**WHAT THE EXERCISE ASKS:** Write out every single entry exactly.
== THE RECORDS
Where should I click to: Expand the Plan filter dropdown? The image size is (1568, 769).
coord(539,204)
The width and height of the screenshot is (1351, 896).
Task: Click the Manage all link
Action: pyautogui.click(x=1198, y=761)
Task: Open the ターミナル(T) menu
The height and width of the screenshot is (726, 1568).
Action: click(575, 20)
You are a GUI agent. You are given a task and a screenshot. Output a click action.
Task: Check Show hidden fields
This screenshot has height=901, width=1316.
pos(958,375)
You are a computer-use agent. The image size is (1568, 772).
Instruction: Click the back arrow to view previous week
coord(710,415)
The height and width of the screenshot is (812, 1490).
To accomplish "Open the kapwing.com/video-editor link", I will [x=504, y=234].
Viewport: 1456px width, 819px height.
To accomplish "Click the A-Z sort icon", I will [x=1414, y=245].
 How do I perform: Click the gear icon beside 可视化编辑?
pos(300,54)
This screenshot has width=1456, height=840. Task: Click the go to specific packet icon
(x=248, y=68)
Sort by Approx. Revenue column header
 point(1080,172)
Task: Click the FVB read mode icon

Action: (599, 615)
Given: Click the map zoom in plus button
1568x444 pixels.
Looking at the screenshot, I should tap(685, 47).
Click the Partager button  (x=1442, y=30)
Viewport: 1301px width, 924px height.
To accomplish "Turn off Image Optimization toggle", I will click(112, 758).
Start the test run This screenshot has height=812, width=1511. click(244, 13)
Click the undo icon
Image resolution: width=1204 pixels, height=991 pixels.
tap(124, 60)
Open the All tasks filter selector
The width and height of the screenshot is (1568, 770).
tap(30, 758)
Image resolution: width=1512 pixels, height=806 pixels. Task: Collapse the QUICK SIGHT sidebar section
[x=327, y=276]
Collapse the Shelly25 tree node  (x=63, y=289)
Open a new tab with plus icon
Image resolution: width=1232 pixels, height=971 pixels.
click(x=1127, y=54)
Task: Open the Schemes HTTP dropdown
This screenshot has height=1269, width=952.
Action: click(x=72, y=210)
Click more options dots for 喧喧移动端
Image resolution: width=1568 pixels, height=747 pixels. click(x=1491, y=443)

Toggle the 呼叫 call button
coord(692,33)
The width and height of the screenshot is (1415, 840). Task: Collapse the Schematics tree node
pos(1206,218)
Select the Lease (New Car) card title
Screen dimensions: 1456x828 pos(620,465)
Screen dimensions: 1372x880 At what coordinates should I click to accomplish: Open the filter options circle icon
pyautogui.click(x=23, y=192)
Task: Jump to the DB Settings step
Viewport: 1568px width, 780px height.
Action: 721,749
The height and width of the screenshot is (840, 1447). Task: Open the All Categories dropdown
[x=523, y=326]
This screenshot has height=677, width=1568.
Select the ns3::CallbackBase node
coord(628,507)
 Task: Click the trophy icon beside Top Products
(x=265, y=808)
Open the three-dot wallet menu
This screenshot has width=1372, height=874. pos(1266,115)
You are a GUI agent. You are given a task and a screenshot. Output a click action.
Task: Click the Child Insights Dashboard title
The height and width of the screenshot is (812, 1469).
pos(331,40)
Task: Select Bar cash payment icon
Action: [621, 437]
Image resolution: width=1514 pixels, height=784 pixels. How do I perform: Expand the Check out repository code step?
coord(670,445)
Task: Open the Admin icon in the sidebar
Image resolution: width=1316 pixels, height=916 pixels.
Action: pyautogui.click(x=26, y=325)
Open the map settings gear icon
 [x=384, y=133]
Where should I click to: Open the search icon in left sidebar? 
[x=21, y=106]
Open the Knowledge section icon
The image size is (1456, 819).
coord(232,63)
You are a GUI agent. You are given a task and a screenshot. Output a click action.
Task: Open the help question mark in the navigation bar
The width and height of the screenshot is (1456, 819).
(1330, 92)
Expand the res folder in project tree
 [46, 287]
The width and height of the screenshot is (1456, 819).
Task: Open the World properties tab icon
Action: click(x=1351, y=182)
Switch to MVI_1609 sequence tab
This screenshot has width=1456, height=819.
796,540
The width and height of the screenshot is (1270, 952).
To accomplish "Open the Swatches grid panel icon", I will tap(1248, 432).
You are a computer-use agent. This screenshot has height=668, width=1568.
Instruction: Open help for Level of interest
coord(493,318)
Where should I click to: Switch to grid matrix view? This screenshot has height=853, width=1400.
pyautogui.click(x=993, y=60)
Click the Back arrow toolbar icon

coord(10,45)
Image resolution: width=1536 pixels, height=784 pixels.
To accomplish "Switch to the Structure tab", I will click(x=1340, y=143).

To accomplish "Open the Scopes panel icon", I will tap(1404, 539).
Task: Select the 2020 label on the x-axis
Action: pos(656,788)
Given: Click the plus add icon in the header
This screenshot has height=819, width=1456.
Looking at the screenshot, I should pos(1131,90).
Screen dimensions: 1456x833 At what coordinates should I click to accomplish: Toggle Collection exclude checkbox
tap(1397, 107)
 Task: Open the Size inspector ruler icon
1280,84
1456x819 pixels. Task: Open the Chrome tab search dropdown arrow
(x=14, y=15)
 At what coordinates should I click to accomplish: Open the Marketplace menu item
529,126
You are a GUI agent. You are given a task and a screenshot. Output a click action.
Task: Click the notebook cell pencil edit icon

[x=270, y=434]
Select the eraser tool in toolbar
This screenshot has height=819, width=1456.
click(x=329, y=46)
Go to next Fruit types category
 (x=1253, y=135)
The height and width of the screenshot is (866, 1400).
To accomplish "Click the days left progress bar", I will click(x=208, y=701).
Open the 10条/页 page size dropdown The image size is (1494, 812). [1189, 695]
====
**OUTPUT FOR THIS EXERCISE:**
Where should I click to: Expand the Plan filter dropdown? The image size is (1568, 769).
coord(539,204)
The width and height of the screenshot is (1351, 896).
Task: Click the Manage all link
Action: pyautogui.click(x=1198, y=761)
Task: Open the ターミナル(T) menu
The height and width of the screenshot is (726, 1568).
Action: click(575, 20)
You are a GUI agent. You are given a task and a screenshot. Output a click action.
Task: Check Show hidden fields
This screenshot has height=901, width=1316.
pos(958,375)
You are a computer-use agent. The image size is (1568, 772).
Instruction: Click the back arrow to view previous week
coord(710,415)
The height and width of the screenshot is (812, 1490).
To accomplish "Open the kapwing.com/video-editor link", I will [x=504, y=234].
Viewport: 1456px width, 819px height.
To accomplish "Click the A-Z sort icon", I will [x=1414, y=245].
 How do I perform: Click the gear icon beside 可视化编辑?
pos(300,54)
This screenshot has width=1456, height=840. Task: Click the go to specific packet icon
(x=248, y=68)
Sort by Approx. Revenue column header
 point(1080,172)
Task: Click the FVB read mode icon

Action: (599, 615)
Given: Click the map zoom in plus button
1568x444 pixels.
Looking at the screenshot, I should tap(685, 47).
Click the Partager button  (x=1442, y=30)
Viewport: 1301px width, 924px height.
To accomplish "Turn off Image Optimization toggle", I will click(112, 758).
Start the test run This screenshot has height=812, width=1511. click(244, 13)
Click the undo icon
Image resolution: width=1204 pixels, height=991 pixels.
tap(124, 60)
Open the All tasks filter selector
The width and height of the screenshot is (1568, 770).
tap(30, 758)
Image resolution: width=1512 pixels, height=806 pixels. Task: Collapse the QUICK SIGHT sidebar section
[x=327, y=276]
Collapse the Shelly25 tree node  (x=63, y=289)
Open a new tab with plus icon
Image resolution: width=1232 pixels, height=971 pixels.
click(x=1127, y=54)
Task: Open the Schemes HTTP dropdown
This screenshot has height=1269, width=952.
Action: click(x=72, y=210)
Click more options dots for 喧喧移动端
Image resolution: width=1568 pixels, height=747 pixels. click(x=1491, y=443)

Toggle the 呼叫 call button
coord(692,33)
The width and height of the screenshot is (1415, 840). Task: Collapse the Schematics tree node
pos(1206,218)
Select the Lease (New Car) card title
Screen dimensions: 1456x828 pos(620,465)
Screen dimensions: 1372x880 At what coordinates should I click to accomplish: Open the filter options circle icon
pyautogui.click(x=23, y=192)
Task: Jump to the DB Settings step
Viewport: 1568px width, 780px height.
Action: 721,749
The height and width of the screenshot is (840, 1447). Task: Open the All Categories dropdown
[x=523, y=326]
This screenshot has height=677, width=1568.
Select the ns3::CallbackBase node
coord(628,507)
 Task: Click the trophy icon beside Top Products
(x=265, y=808)
Open the three-dot wallet menu
This screenshot has width=1372, height=874. pos(1266,115)
You are a GUI agent. You are given a task and a screenshot. Output a click action.
Task: Click the Child Insights Dashboard title
The height and width of the screenshot is (812, 1469).
pos(331,40)
Task: Select Bar cash payment icon
Action: [621, 437]
Image resolution: width=1514 pixels, height=784 pixels. How do I perform: Expand the Check out repository code step?
coord(670,445)
Task: Open the Admin icon in the sidebar
Image resolution: width=1316 pixels, height=916 pixels.
Action: pyautogui.click(x=26, y=325)
Open the map settings gear icon
 [x=384, y=133]
Where should I click to: Open the search icon in left sidebar? 
[x=21, y=106]
Open the Knowledge section icon
The image size is (1456, 819).
coord(232,63)
You are a GUI agent. You are given a task and a screenshot. Output a click action.
Task: Open the help question mark in the navigation bar
The width and height of the screenshot is (1456, 819).
(1330, 92)
Expand the res folder in project tree
 [46, 287]
The width and height of the screenshot is (1456, 819).
Task: Open the World properties tab icon
Action: click(x=1351, y=182)
Switch to MVI_1609 sequence tab
This screenshot has width=1456, height=819.
796,540
The width and height of the screenshot is (1270, 952).
To accomplish "Open the Swatches grid panel icon", I will tap(1248, 432).
You are a computer-use agent. This screenshot has height=668, width=1568.
Instruction: Open help for Level of interest
coord(493,318)
Where should I click to: Switch to grid matrix view? This screenshot has height=853, width=1400.
pyautogui.click(x=993, y=60)
Click the Back arrow toolbar icon

coord(10,45)
Image resolution: width=1536 pixels, height=784 pixels.
To accomplish "Switch to the Structure tab", I will click(x=1340, y=143).

To accomplish "Open the Scopes panel icon", I will tap(1404, 539).
Task: Select the 2020 label on the x-axis
Action: pos(656,788)
Given: Click the plus add icon in the header
This screenshot has height=819, width=1456.
Looking at the screenshot, I should pos(1131,90).
Screen dimensions: 1456x833 At what coordinates should I click to accomplish: Toggle Collection exclude checkbox
tap(1397, 107)
 Task: Open the Size inspector ruler icon
1280,84
1456x819 pixels. Task: Open the Chrome tab search dropdown arrow
(x=14, y=15)
 At what coordinates should I click to accomplish: Open the Marketplace menu item
529,126
You are a GUI agent. You are given a task and a screenshot. Output a click action.
Task: Click the notebook cell pencil edit icon

[x=270, y=434]
Select the eraser tool in toolbar
This screenshot has height=819, width=1456.
click(x=329, y=46)
Go to next Fruit types category
 (x=1253, y=135)
The height and width of the screenshot is (866, 1400).
To accomplish "Click the days left progress bar", I will click(x=208, y=701).
Open the 10条/页 page size dropdown The image size is (1494, 812). [1189, 695]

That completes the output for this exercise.